» **Passage**:
2.3 You can now start the creation of the database by clicking on Build a Database.

04_tutorial.png

Make sure to select the Free Tier

05_tutorial.png

To keep the free tier, you will need to keep the default settings. Go ahead and create the cluster.

06_tutorial.png

2.4 After the cluster is created, navigate to the Database Access tab.

07_tutorial.png

2.5 And Add new database user

08_tutorial.png

2.6 Configure the username as test_user and create the password with Autogenerate Secure Password. Make sure to copy the password as it will be used in a later step. From now on we will refer to this generated password as your_mongodb_pass.

2.7 Select the Built-in Role Read and write to any database

09_tutorial.png

2.8 Finally get the host address of your database

  • On the left menu, go to Database

  • Click Connection

  • Go to connect your application

  • Copy the string that looks like cluster...net and save it so you can use it in the next steps.

3. Ingest the metadata from the DICOM files into the database

It is now time to use the cobra_db package to ingest the files.

Important

Python 3.9 or above is a requirement for this step. Depending on you OS, there are multiple ways to install python. An opinionaned method, is by first installing Miniconda and then creating a conda environment as shown below.

» **Your instructions**: Copy the MongoDB setup tutorial word for word, from "07_tutorial.png" up to and including "password as your_mongodb_pass.".

» **Collected data**:

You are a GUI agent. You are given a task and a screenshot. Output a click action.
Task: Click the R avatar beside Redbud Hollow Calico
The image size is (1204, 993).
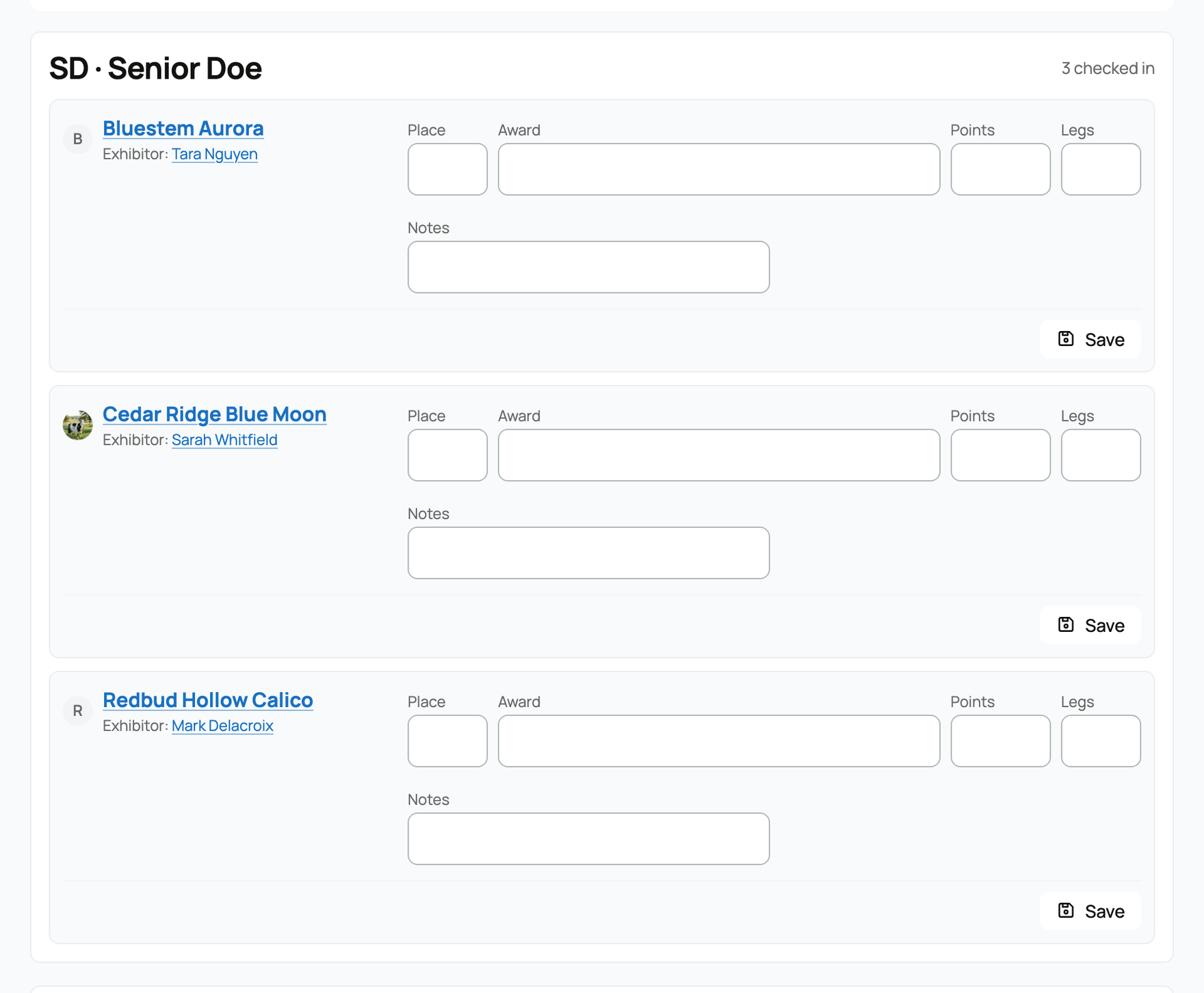tap(78, 711)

» **Written solution**:
07_tutorial.png

2.5 And Add new database user

08_tutorial.png

2.6 Configure the username as test_user and create the password with Autogenerate Secure Password. Make sure to copy the password as it will be used in a later step. From now on we will refer to this generated password as your_mongodb_pass.